Work instruction »
Your answer should be one number: how many lines below have the word "heading".

Saved entries »
++++++++++++++++++++

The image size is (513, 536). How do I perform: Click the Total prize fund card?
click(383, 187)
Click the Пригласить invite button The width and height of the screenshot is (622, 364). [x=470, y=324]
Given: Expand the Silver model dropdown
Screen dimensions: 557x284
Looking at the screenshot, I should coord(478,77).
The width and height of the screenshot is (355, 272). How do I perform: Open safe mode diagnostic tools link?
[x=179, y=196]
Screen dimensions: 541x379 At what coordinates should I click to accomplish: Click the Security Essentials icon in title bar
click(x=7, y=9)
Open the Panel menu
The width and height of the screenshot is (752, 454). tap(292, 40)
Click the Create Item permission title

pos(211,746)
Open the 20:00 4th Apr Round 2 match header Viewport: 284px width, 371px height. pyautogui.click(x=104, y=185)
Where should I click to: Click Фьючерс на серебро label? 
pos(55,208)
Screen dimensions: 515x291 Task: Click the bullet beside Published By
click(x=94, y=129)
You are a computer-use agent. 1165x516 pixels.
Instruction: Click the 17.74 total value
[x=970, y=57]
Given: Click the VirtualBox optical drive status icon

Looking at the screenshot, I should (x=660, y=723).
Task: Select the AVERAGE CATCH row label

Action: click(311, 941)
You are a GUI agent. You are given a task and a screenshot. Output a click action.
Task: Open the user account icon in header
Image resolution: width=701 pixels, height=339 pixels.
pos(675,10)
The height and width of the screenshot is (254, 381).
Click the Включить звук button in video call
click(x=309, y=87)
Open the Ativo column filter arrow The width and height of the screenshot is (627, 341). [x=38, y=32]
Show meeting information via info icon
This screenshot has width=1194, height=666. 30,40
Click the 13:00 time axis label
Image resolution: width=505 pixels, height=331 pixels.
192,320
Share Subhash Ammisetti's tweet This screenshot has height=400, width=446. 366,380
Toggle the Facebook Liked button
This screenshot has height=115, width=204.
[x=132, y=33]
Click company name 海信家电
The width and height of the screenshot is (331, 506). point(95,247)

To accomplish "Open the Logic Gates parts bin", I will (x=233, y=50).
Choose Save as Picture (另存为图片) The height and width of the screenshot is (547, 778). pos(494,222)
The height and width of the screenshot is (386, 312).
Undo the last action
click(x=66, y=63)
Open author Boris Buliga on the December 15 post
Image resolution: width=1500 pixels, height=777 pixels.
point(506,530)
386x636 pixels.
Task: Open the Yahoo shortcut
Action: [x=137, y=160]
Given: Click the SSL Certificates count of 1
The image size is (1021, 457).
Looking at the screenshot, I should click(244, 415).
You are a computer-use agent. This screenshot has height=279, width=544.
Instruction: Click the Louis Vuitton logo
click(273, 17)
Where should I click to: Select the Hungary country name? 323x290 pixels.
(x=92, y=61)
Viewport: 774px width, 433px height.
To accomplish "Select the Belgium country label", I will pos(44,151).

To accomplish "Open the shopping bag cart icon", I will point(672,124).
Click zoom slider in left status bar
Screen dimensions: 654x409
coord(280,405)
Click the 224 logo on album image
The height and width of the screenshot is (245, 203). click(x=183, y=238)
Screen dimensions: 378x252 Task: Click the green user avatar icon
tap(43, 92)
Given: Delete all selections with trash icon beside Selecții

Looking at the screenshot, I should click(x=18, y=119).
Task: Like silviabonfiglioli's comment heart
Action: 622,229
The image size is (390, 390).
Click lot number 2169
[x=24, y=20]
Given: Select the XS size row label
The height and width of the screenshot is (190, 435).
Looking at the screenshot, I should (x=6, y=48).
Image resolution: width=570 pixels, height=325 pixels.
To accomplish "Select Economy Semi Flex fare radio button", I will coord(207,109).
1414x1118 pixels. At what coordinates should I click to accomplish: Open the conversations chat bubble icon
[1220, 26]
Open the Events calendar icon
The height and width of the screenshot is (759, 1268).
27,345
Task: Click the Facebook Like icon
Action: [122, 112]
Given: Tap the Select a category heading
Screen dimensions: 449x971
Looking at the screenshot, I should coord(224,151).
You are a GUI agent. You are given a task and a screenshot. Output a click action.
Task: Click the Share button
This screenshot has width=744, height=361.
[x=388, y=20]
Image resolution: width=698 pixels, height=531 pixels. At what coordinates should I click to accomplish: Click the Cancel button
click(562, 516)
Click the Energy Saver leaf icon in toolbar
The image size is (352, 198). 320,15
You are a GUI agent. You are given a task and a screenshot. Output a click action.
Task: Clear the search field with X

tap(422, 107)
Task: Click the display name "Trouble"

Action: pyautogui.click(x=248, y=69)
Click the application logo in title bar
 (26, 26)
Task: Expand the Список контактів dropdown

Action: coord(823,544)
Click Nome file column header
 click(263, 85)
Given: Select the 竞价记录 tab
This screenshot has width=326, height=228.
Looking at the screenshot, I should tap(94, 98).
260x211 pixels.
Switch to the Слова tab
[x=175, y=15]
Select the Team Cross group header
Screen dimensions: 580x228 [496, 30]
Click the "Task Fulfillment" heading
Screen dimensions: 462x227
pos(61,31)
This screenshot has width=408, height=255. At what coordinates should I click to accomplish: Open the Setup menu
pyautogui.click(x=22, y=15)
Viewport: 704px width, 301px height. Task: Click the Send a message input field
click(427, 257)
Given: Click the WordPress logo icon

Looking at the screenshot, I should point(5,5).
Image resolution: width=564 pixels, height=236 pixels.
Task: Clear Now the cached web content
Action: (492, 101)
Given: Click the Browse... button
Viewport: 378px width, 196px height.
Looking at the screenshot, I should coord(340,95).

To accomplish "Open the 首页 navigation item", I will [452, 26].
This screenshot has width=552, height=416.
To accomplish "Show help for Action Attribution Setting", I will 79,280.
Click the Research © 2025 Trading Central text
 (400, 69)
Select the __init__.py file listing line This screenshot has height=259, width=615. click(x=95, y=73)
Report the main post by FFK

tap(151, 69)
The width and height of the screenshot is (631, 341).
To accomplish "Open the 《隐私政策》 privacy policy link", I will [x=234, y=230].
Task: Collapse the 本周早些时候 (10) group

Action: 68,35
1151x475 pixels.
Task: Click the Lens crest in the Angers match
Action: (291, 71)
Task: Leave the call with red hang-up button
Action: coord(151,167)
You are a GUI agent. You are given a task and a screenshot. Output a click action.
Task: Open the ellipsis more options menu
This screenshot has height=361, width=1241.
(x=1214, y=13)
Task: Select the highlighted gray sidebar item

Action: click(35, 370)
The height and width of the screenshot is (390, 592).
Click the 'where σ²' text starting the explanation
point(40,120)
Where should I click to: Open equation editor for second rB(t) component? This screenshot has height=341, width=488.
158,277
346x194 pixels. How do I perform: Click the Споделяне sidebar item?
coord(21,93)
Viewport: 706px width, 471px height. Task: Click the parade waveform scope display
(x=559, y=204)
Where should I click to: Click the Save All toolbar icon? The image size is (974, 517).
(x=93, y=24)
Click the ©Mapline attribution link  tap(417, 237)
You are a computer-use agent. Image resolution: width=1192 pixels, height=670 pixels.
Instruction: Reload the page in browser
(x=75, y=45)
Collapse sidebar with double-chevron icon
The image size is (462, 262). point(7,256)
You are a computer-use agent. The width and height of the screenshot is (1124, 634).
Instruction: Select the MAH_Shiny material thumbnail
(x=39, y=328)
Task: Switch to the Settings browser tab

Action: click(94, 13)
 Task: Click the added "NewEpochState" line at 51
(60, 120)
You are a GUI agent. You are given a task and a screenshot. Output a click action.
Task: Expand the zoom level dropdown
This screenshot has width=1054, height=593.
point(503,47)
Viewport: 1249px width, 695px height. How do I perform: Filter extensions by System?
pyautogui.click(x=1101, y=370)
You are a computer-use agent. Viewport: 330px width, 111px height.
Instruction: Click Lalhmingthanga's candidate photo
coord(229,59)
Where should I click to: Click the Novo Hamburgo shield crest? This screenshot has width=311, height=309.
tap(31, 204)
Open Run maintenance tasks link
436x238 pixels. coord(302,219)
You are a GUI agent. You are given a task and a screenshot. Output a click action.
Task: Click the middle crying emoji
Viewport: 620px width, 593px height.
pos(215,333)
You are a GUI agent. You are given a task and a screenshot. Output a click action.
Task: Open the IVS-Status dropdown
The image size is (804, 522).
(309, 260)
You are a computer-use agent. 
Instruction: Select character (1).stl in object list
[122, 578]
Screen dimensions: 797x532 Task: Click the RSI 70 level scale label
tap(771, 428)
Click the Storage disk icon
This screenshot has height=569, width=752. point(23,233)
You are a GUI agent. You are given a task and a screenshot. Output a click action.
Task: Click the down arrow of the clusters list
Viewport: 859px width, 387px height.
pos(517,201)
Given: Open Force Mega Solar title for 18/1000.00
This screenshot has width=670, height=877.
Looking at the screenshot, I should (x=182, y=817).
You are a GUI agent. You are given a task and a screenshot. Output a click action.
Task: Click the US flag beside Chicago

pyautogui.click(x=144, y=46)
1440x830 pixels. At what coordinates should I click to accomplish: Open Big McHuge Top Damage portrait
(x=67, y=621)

++++++++++++++++++++

Expected output »
2